BEGIN Given information
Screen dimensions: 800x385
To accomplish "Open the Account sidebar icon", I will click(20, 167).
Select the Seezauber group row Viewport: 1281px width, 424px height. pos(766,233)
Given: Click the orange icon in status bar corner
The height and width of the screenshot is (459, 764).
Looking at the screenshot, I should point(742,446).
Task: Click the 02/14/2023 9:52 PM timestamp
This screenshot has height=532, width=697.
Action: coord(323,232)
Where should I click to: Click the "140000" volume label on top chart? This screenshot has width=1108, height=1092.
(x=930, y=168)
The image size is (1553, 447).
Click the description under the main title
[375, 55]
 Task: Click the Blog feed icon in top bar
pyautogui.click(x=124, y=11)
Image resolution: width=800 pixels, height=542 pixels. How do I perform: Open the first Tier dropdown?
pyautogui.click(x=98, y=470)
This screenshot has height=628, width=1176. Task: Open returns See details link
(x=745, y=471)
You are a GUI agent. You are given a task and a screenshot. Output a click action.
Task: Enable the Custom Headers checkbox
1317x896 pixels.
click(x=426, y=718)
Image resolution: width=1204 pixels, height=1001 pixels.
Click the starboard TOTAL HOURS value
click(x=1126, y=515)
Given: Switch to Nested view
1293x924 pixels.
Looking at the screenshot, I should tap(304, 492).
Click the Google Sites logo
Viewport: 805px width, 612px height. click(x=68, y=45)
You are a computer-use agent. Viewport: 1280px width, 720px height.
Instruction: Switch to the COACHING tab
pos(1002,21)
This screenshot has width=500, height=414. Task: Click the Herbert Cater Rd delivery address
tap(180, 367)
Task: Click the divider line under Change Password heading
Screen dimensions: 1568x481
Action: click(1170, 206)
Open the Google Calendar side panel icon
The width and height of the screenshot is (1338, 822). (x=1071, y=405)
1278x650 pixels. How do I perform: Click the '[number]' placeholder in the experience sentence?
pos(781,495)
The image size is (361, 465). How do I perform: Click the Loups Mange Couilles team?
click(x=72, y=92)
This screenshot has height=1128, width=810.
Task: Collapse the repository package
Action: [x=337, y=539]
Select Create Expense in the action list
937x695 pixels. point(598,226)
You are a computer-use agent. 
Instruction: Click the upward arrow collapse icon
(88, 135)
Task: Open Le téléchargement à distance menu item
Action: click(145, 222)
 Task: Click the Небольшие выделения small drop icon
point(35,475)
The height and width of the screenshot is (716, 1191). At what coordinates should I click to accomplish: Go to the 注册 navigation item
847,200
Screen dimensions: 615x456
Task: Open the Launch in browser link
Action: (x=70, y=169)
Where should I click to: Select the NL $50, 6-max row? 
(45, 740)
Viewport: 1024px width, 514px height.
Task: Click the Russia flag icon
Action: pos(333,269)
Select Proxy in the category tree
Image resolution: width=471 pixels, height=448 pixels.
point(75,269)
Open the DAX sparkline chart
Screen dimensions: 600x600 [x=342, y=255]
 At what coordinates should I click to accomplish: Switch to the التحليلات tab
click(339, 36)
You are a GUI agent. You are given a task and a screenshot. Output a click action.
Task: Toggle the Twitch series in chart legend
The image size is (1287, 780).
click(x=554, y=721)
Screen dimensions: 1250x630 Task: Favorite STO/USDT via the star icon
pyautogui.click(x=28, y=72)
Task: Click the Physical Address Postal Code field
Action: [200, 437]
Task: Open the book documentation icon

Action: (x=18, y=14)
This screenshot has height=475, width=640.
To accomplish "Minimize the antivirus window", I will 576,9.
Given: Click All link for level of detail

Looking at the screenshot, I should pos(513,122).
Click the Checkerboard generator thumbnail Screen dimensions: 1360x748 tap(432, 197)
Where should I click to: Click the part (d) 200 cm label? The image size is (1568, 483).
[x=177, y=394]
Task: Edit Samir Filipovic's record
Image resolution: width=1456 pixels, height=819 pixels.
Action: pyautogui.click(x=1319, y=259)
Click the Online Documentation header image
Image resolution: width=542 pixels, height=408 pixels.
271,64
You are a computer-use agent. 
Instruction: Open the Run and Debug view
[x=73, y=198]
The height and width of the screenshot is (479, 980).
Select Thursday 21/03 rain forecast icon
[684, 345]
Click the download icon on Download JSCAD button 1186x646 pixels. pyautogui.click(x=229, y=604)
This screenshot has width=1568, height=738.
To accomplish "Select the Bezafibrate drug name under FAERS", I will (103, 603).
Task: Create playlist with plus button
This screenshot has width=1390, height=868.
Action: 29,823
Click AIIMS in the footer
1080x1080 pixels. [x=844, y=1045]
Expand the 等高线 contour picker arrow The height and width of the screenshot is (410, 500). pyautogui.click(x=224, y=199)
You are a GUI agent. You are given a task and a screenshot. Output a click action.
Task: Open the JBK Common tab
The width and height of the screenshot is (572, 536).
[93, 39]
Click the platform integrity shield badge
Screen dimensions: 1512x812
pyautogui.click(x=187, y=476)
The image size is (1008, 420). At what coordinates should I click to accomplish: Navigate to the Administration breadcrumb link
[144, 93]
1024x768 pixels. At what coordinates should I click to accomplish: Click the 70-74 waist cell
END Given information
Your task is to repeat every entry above exactly.

Screen dimensions: 800x385
To accomplish "Open the Account sidebar icon", I will click(20, 167).
Select the Seezauber group row Viewport: 1281px width, 424px height. pos(766,233)
Given: Click the orange icon in status bar corner
The height and width of the screenshot is (459, 764).
Looking at the screenshot, I should point(742,446).
Task: Click the 02/14/2023 9:52 PM timestamp
This screenshot has height=532, width=697.
Action: coord(323,232)
Where should I click to: Click the "140000" volume label on top chart? This screenshot has width=1108, height=1092.
(x=930, y=168)
The image size is (1553, 447).
Click the description under the main title
[375, 55]
 Task: Click the Blog feed icon in top bar
pyautogui.click(x=124, y=11)
Image resolution: width=800 pixels, height=542 pixels. How do I perform: Open the first Tier dropdown?
pyautogui.click(x=98, y=470)
This screenshot has height=628, width=1176. Task: Open returns See details link
(x=745, y=471)
You are a GUI agent. You are given a task and a screenshot. Output a click action.
Task: Enable the Custom Headers checkbox
1317x896 pixels.
click(x=426, y=718)
Image resolution: width=1204 pixels, height=1001 pixels.
Click the starboard TOTAL HOURS value
click(x=1126, y=515)
Given: Switch to Nested view
1293x924 pixels.
Looking at the screenshot, I should tap(304, 492).
Click the Google Sites logo
Viewport: 805px width, 612px height. click(x=68, y=45)
You are a computer-use agent. Viewport: 1280px width, 720px height.
Instruction: Switch to the COACHING tab
pos(1002,21)
This screenshot has width=500, height=414. Task: Click the Herbert Cater Rd delivery address
tap(180, 367)
Task: Click the divider line under Change Password heading
Screen dimensions: 1568x481
Action: click(1170, 206)
Open the Google Calendar side panel icon
The width and height of the screenshot is (1338, 822). (x=1071, y=405)
1278x650 pixels. How do I perform: Click the '[number]' placeholder in the experience sentence?
pos(781,495)
The image size is (361, 465). How do I perform: Click the Loups Mange Couilles team?
click(x=72, y=92)
This screenshot has height=1128, width=810.
Task: Collapse the repository package
Action: [x=337, y=539]
Select Create Expense in the action list
937x695 pixels. point(598,226)
You are a computer-use agent. 
Instruction: Click the upward arrow collapse icon
(88, 135)
Task: Open Le téléchargement à distance menu item
Action: click(145, 222)
 Task: Click the Небольшие выделения small drop icon
point(35,475)
The height and width of the screenshot is (716, 1191). At what coordinates should I click to accomplish: Go to the 注册 navigation item
847,200
Screen dimensions: 615x456
Task: Open the Launch in browser link
Action: (x=70, y=169)
Where should I click to: Select the NL $50, 6-max row? 
(45, 740)
Viewport: 1024px width, 514px height.
Task: Click the Russia flag icon
Action: pos(333,269)
Select Proxy in the category tree
Image resolution: width=471 pixels, height=448 pixels.
point(75,269)
Open the DAX sparkline chart
Screen dimensions: 600x600 [x=342, y=255]
 At what coordinates should I click to accomplish: Switch to the التحليلات tab
click(339, 36)
You are a GUI agent. You are given a task and a screenshot. Output a click action.
Task: Toggle the Twitch series in chart legend
The image size is (1287, 780).
click(x=554, y=721)
Screen dimensions: 1250x630 Task: Favorite STO/USDT via the star icon
pyautogui.click(x=28, y=72)
Task: Click the Physical Address Postal Code field
Action: [200, 437]
Task: Open the book documentation icon

Action: (x=18, y=14)
This screenshot has height=475, width=640.
To accomplish "Minimize the antivirus window", I will 576,9.
Given: Click All link for level of detail

Looking at the screenshot, I should pos(513,122).
Click the Checkerboard generator thumbnail Screen dimensions: 1360x748 tap(432, 197)
Where should I click to: Click the part (d) 200 cm label? The image size is (1568, 483).
[x=177, y=394]
Task: Edit Samir Filipovic's record
Image resolution: width=1456 pixels, height=819 pixels.
Action: pyautogui.click(x=1319, y=259)
Click the Online Documentation header image
Image resolution: width=542 pixels, height=408 pixels.
271,64
You are a computer-use agent. 
Instruction: Open the Run and Debug view
[x=73, y=198]
The height and width of the screenshot is (479, 980).
Select Thursday 21/03 rain forecast icon
[684, 345]
Click the download icon on Download JSCAD button 1186x646 pixels. pyautogui.click(x=229, y=604)
This screenshot has width=1568, height=738.
To accomplish "Select the Bezafibrate drug name under FAERS", I will (103, 603).
Task: Create playlist with plus button
This screenshot has width=1390, height=868.
Action: 29,823
Click AIIMS in the footer
1080x1080 pixels. [x=844, y=1045]
Expand the 等高线 contour picker arrow The height and width of the screenshot is (410, 500). pyautogui.click(x=224, y=199)
You are a GUI agent. You are given a task and a screenshot. Output a click action.
Task: Open the JBK Common tab
The width and height of the screenshot is (572, 536).
[93, 39]
Click the platform integrity shield badge
Screen dimensions: 1512x812
pyautogui.click(x=187, y=476)
The image size is (1008, 420). At what coordinates should I click to accomplish: Navigate to the Administration breadcrumb link
[144, 93]
1024x768 pixels. At what coordinates should I click to accomplish: Click the 70-74 waist cell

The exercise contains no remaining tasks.